(This article was first published on

**Nathan VanHoudnos » rstats**, and kindly contributed to R-bloggers)I keep trying to write R code like it was C code. It is a habit I’m trying to break myself of.

For example, the other day I need to construct a model matrix of 1′s and 0′s in the standard, counting in binary, pattern. My solution was:

```
```

```
n <- 8
powers <- 2^(0:(n-1))
NN <- (max(powers)*2)
designMatrix <- matrix( NA, nrow=NN, ncol=n)
for( ii in 0:(NN-1) ) {
leftOver <- ii
for ( jj in 1:n ) {
largest <- rev(powers)[jj]
if ( leftOver != 0 && largest <= leftOver ) {
designMatrix[ii+1,jj] <- 1
leftOver <- leftOver - largest
} else {
designMatrix[ii+1,jj] <- 0
}
}
}
print(designMatrix)
```

```
```

The code works, but it is a low-level re-implementation of something that already exists in base R. R is not C, because base R has pieces that implement statistical ideas for you.
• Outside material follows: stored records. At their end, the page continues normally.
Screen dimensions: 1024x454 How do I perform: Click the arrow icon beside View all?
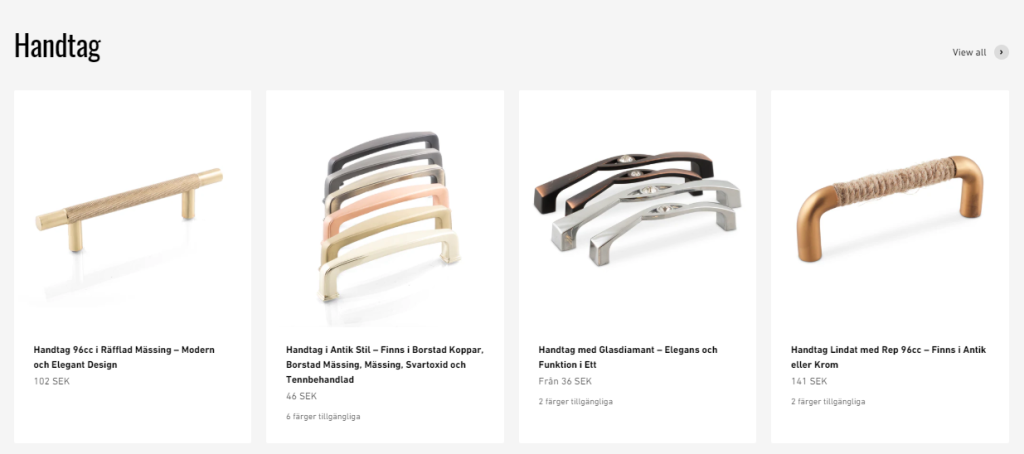(1001, 52)
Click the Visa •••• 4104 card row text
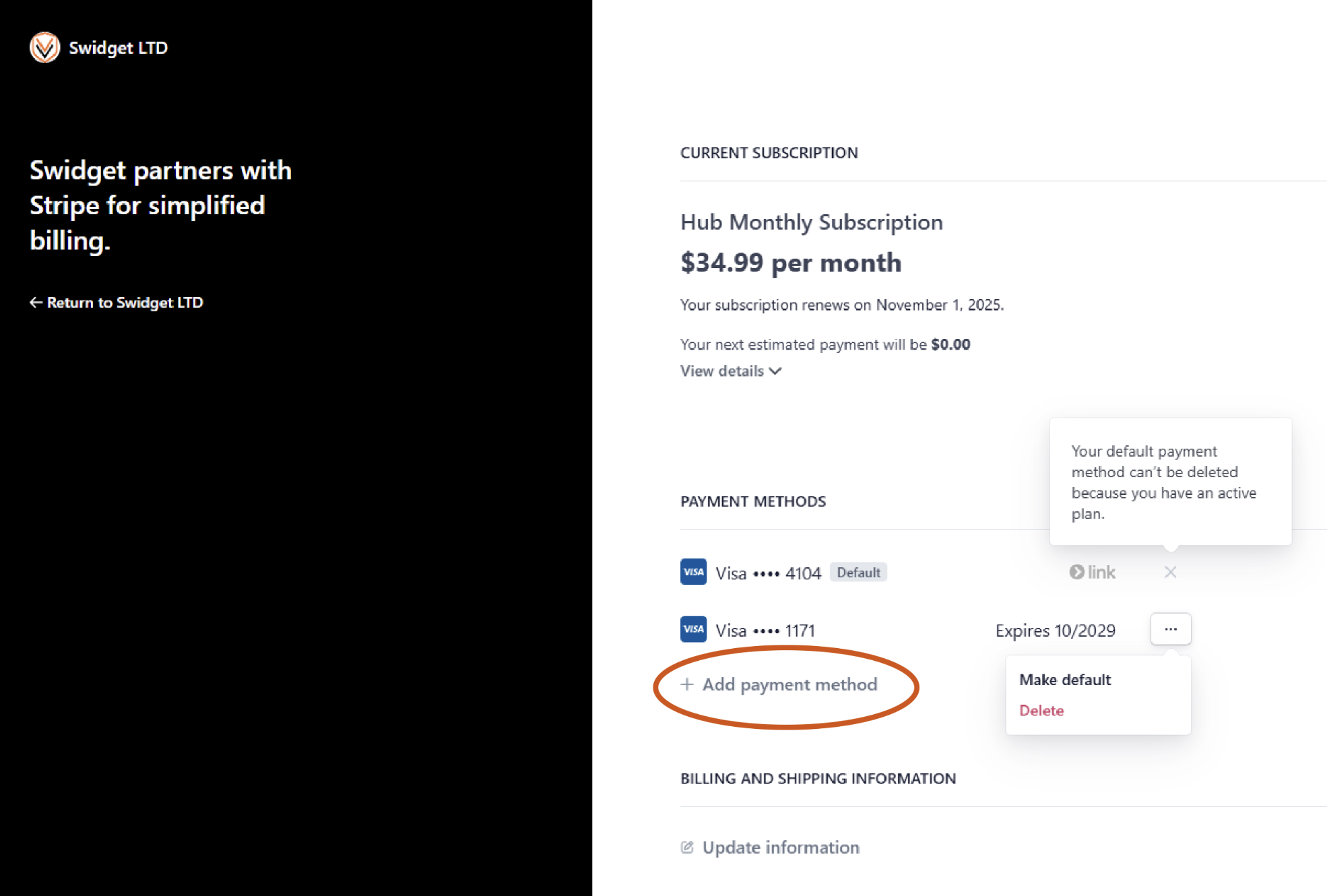Image resolution: width=1327 pixels, height=896 pixels. tap(769, 573)
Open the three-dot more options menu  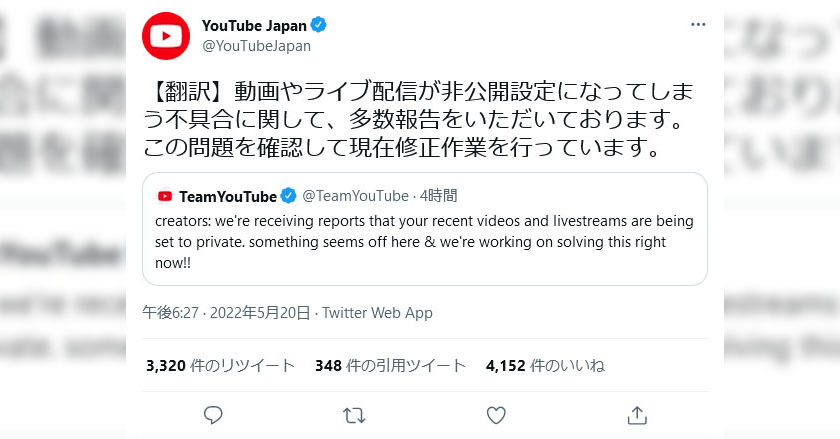coord(696,24)
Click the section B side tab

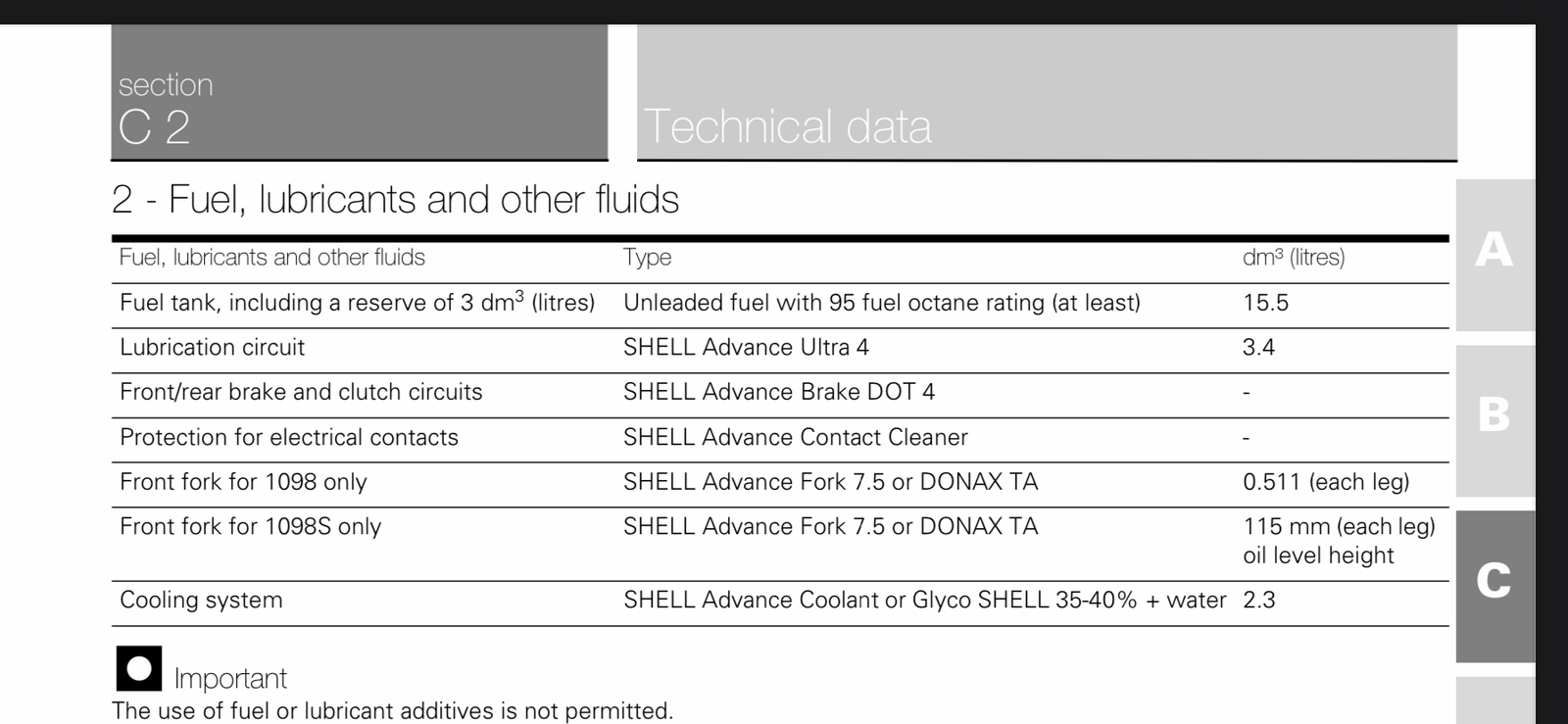(1494, 420)
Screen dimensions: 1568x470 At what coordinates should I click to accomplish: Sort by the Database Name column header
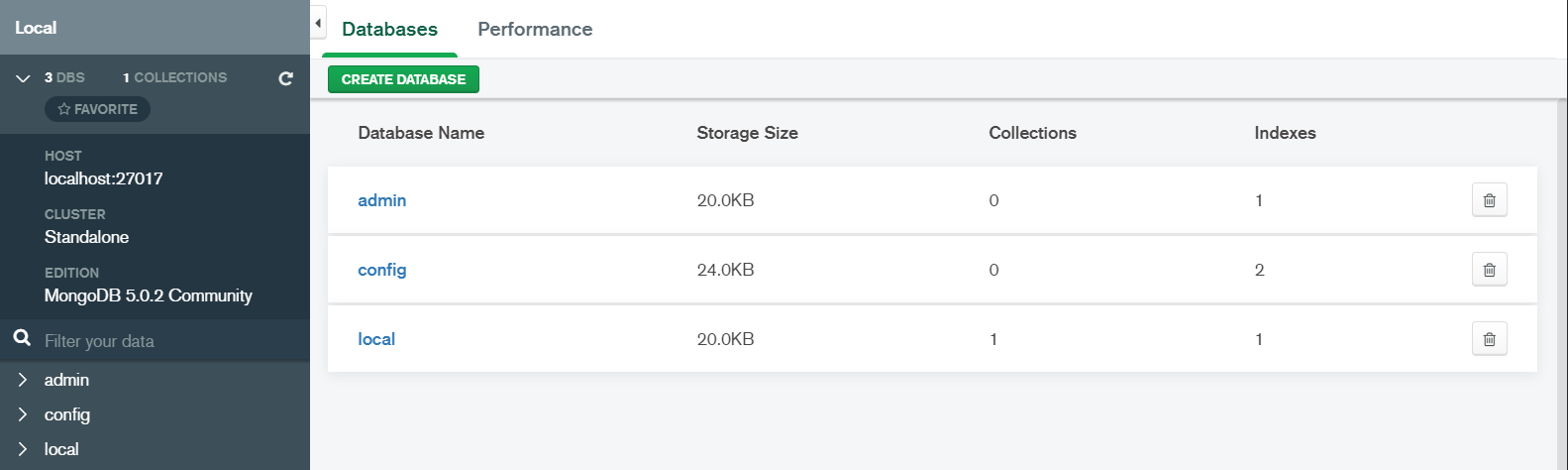click(421, 133)
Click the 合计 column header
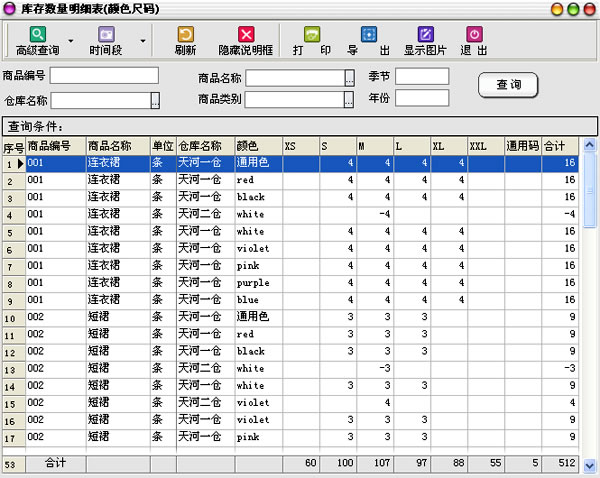Image resolution: width=600 pixels, height=478 pixels. point(560,146)
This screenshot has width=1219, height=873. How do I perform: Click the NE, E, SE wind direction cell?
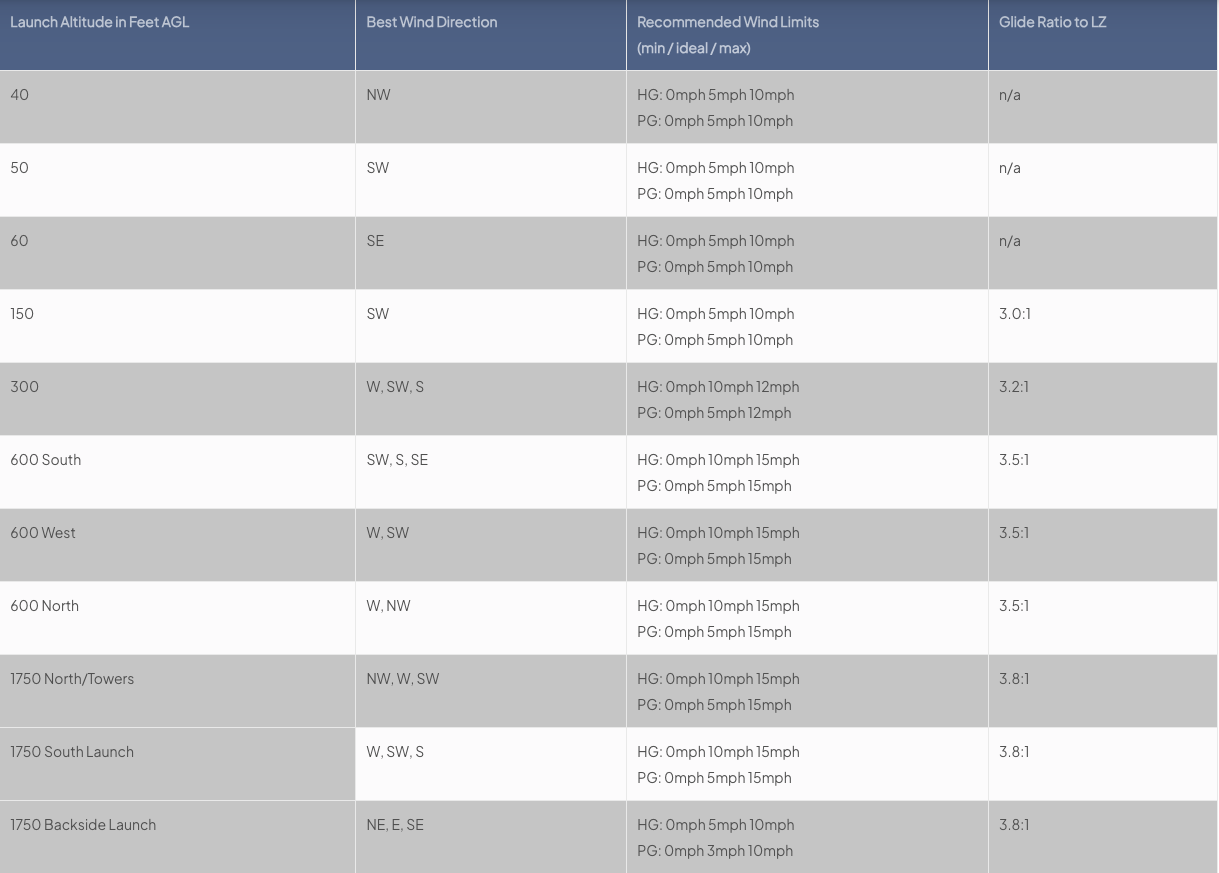[491, 837]
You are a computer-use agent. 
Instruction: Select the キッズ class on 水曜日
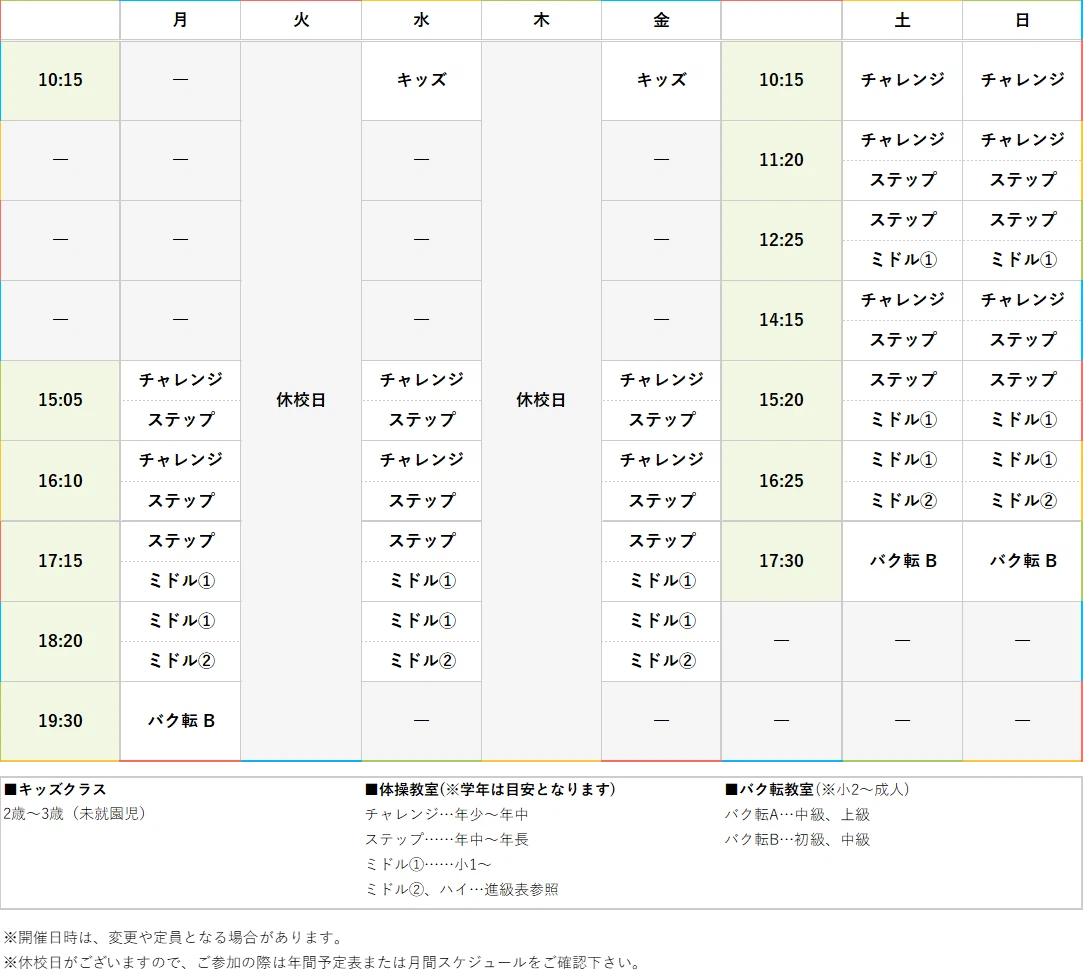point(420,81)
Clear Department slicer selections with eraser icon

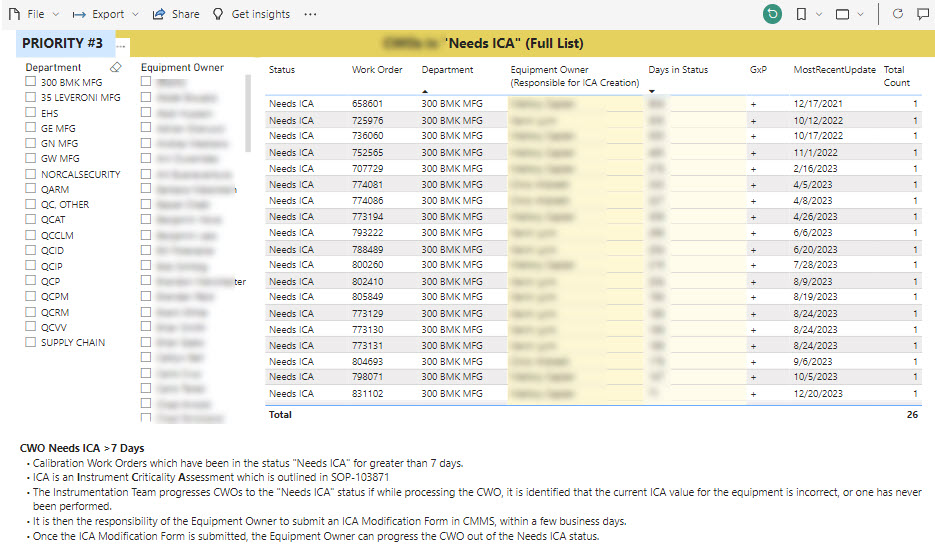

Consider:

```
```

```
expand.grid package:base R Documentation
Create a Data Frame from All Combinations of Factors
Description:
Create a data frame from all combinations of the supplied vectors
or factors. See the description of the return value for precise
details of the way this is done.
```

```
```

So then instead of writing (and debugging!) a function to make a binary model matrix, I could have simply used a one-liner:

```
```

```
# Note that c(0,1) is encased in list() so that
# rep(..., n) will repeat the object c(0,1) n
# times instead of its default behavior of
# concatenating the c(0,1) objects.
designMatrix_R <- as.matrix( expand.grid( rep( list(c(0,1) ), n) ) )
```

```
```

I like it. It is both shorter and easier to debug. Now I just need to figure out how to *find* these base R functions before I throw up my hands and re-implement them in C.